Esta é uma angústia sexual, mas também sublimadamente social. Li aqui num jornal português declarações colhidas na rua de um brasileiro que dizia: “Mais vale cair do cavalo com Bolsonaro do que ficar a ver roubar o cavalo”. O dr. Freud aqui ia ficar muito pensativo. Esse cavalo pode ser afinal um falo. Um falo conduzido com rédea tensa, galopando contra a multidão ululante desses miseráveis enraivecidos. Parando, hesitando, girando, se empinando. Oh, horror. Será que vou morrer macho ou esses canalhas vão me sodomizar? Oh, não, não. Aí o fascista acorda empapado em suor. Ao recobrar consciência já está a ferver de ódio.
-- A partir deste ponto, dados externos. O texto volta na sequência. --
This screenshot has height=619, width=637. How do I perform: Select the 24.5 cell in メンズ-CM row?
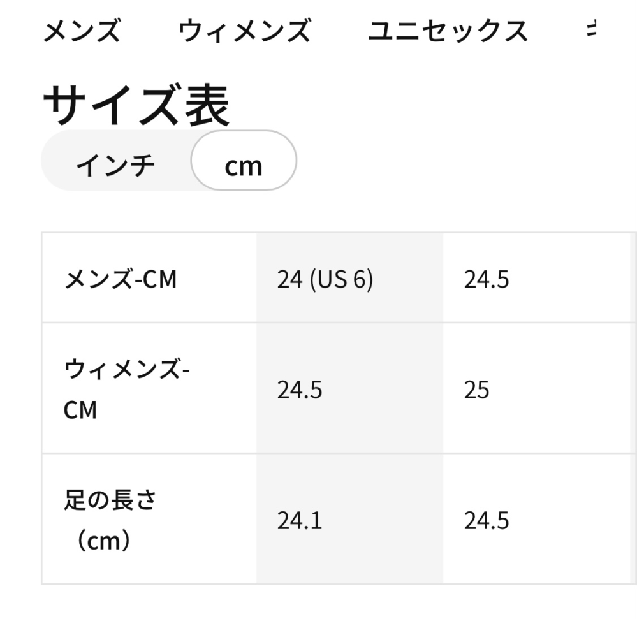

Talvez por isso o ex-comunista Olavo de Carvalho vive nos E.U.A. desde 2005, pois que, alegadamente, com a chegada do PT ao poder “isto aqui está tão louco, tão louco, que se eu continuar aqui vou ficar louco também”.
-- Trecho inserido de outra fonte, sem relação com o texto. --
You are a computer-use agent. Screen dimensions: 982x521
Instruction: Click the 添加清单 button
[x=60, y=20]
O fascista não acredita na igualdade, na fraternidade, na solidariedade, nada dessas bobagens. Isso é conversa de bunda mole, de quem está já calejado e viciado em tomar nela. Por isso, quando ele faz a saudação romana a um seu par (havia um comentador na época que chamava a isso “levantar a pata”) tem de procurar sempre esticar o braço por cima do dele. Por definição, essas saudações, feitas frontalmente, nunca podem ser à mesma altura. Uma se sobrepõe necessariamente à outra. E daí está já espreitando para o ânus do rival. Este comportamento – já exaustivamente estudado em certas espécies de símios – é a razão principal porque o fascismo, a prazo, desemboca sempre em guerra. O fascismo, por essência, nega a dignidade humana ao outro e gera sempre uma situação política de desequilíbrio rumo à violência. Como dizia o Napoleão (que bem sabia do assunto), se pode fazer muita coisa com as baionetas, mas não sentarmo-nos nelas. Aqui em Portugal há um ditado que diz: “Quem tem cu, tem medo”. Quem tem medo, desenvolve essa estranha compulsão obsessiva para olhar para a ilharga.